● Directions for this task
Exactly as written, print out each entry in the data, with no pictures.

═══ Dataset extract

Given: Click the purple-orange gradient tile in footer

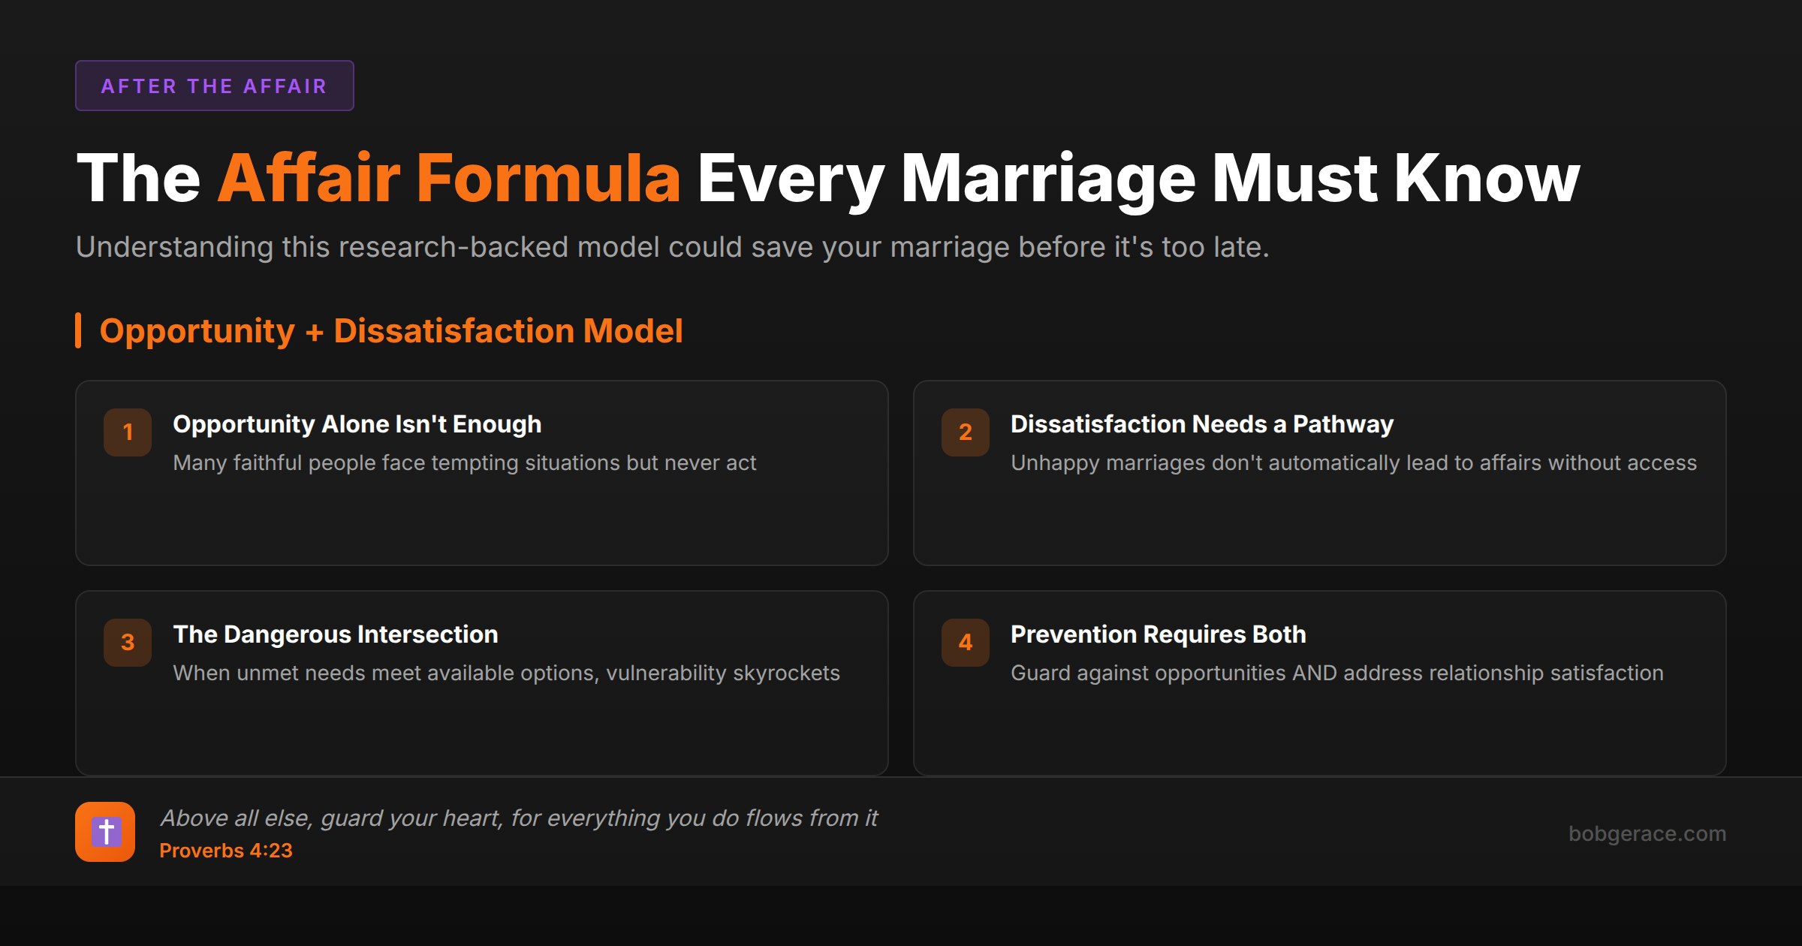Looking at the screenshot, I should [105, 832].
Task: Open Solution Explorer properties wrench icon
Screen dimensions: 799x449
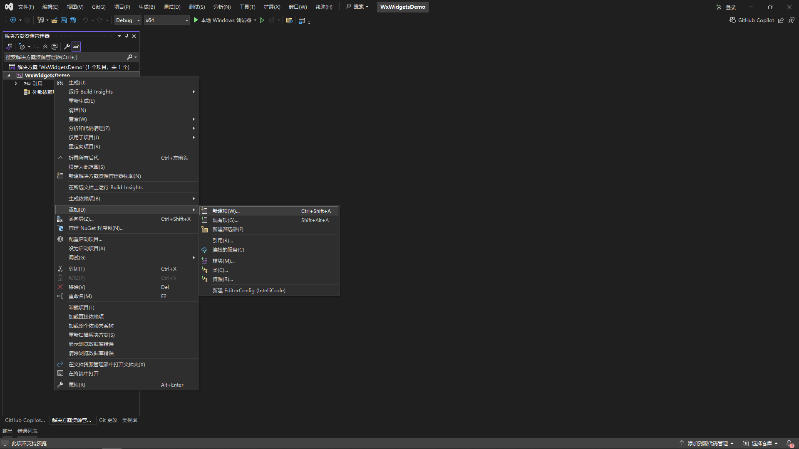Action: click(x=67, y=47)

══════

● Answer for the task
Given: Click the purple-orange gradient tile in footer

Looking at the screenshot, I should [105, 832].
Task: Open Solution Explorer properties wrench icon
Screen dimensions: 799x449
Action: click(x=67, y=47)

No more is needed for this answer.